De nombreuses tempêtes de neige étaient venues à intervalles réguliers recouvrir d’un épais manteau blanc tout le massif. Alors en ce début du mois de mai, au sommet du vieux téléphérique, la fête battait son plein pour la fermeture de la station.  

La vieille gare, située à plus de 3000m au sommet d’un pain de sucre en roche et neige, avait pris des allures de citadelle rebelle à l’inévitable retour du printemps. Les glisseurs étaient venus de tout l’arc alpin pour se retrouver une dernière fois, fêter, et partager le plaisir de belles descentes.  

Sur la terrasse, une foule hétéroclite de riders dansait en chaussures de skis ou en boots de snow au son d’un rock électro sauvage et débridé, orchestré par nos amis Anglais. Les groupes se formaient autour d’une bouteille de blanc ou d’un joint, et chaque nouvelle arrivée de la vielle cabine déversait une nouvelle vague de fêtards. Certains restaient là et se joignaient à la liesse, les autres attaquaient la longue descente des escaliers…  

 

À un moment j’avais ressenti le besoin de m’éloigner de la cohue, de la musique et des rires. Mes pas m’avaient conduit tout naturellement vers les escaliers qui demeuraient un lieu de passage peu encombré.

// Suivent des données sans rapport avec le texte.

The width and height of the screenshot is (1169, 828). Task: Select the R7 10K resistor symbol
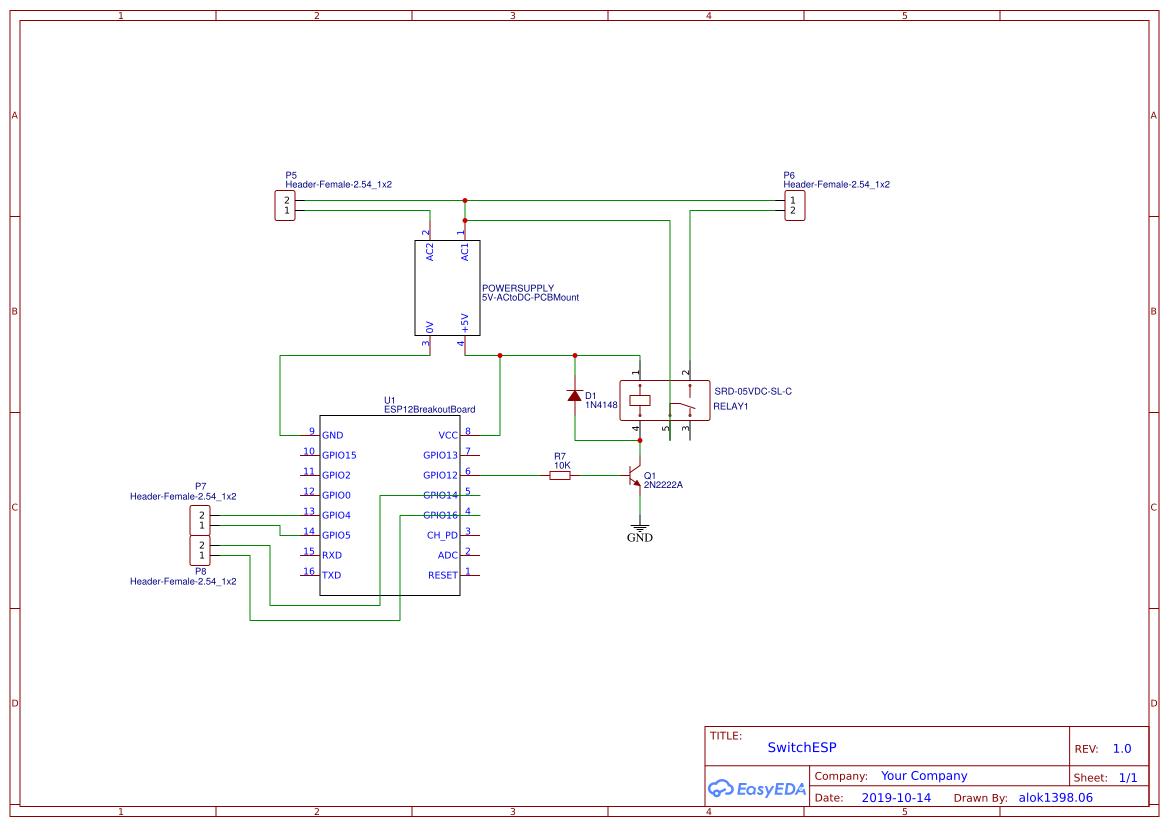click(x=560, y=476)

Appuyé contre une des rambardes, je m’étais retourné pour regarder la fête et apprécier le moment, sortant du rôle d’acteur pour devenir spectateur. C’est l’instant de la fête où tu prends du recul pour souffler et apprécier la vie en regardant tes amis s’éclater.  

J’avais attrapé mes skis et attaquai la descente sonore des marches métalliques, et c’est là au premier palier qu’on s’était croisés pour la première fois.  

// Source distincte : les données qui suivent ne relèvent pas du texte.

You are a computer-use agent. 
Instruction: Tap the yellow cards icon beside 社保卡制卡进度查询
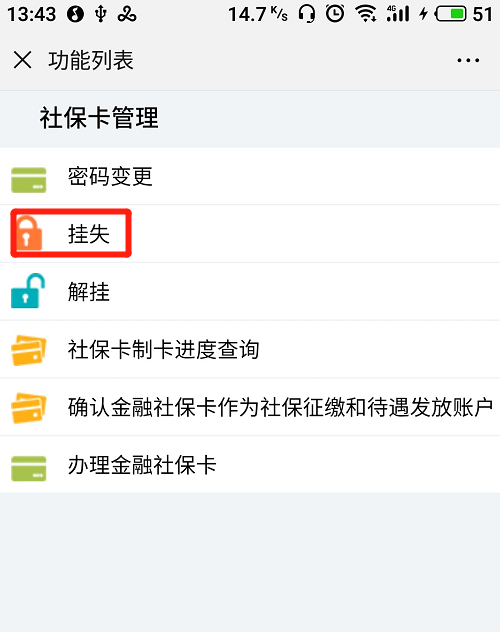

Elle s’était assise un peu à l’écart… Quant elle a relevé la tête et que nos regards se sont croisés j’ai fondu. Ses yeux avait la couleur bleutée de la glace la plus pure. Le temps s’est arrêté puis elle a baissé les paupières et a souri.  

Nous nous sommes revus, on apprenait à se connaître sur les skis et dans la nuit, et ce que l’on découvrait de l’autre nous enchantait… Puis un soir dans un bar de la rue de la soif la musique était si forte et nos tête si proches pour nous parler, que nos leur lèvres se sont rencontrées et l’on s’est embrassés, timidement d’abord, n’osant croire en la magie de l’instant, puis fougueusement, toute retenue ayant volé en éclats dans un monde qui venait de basculer.  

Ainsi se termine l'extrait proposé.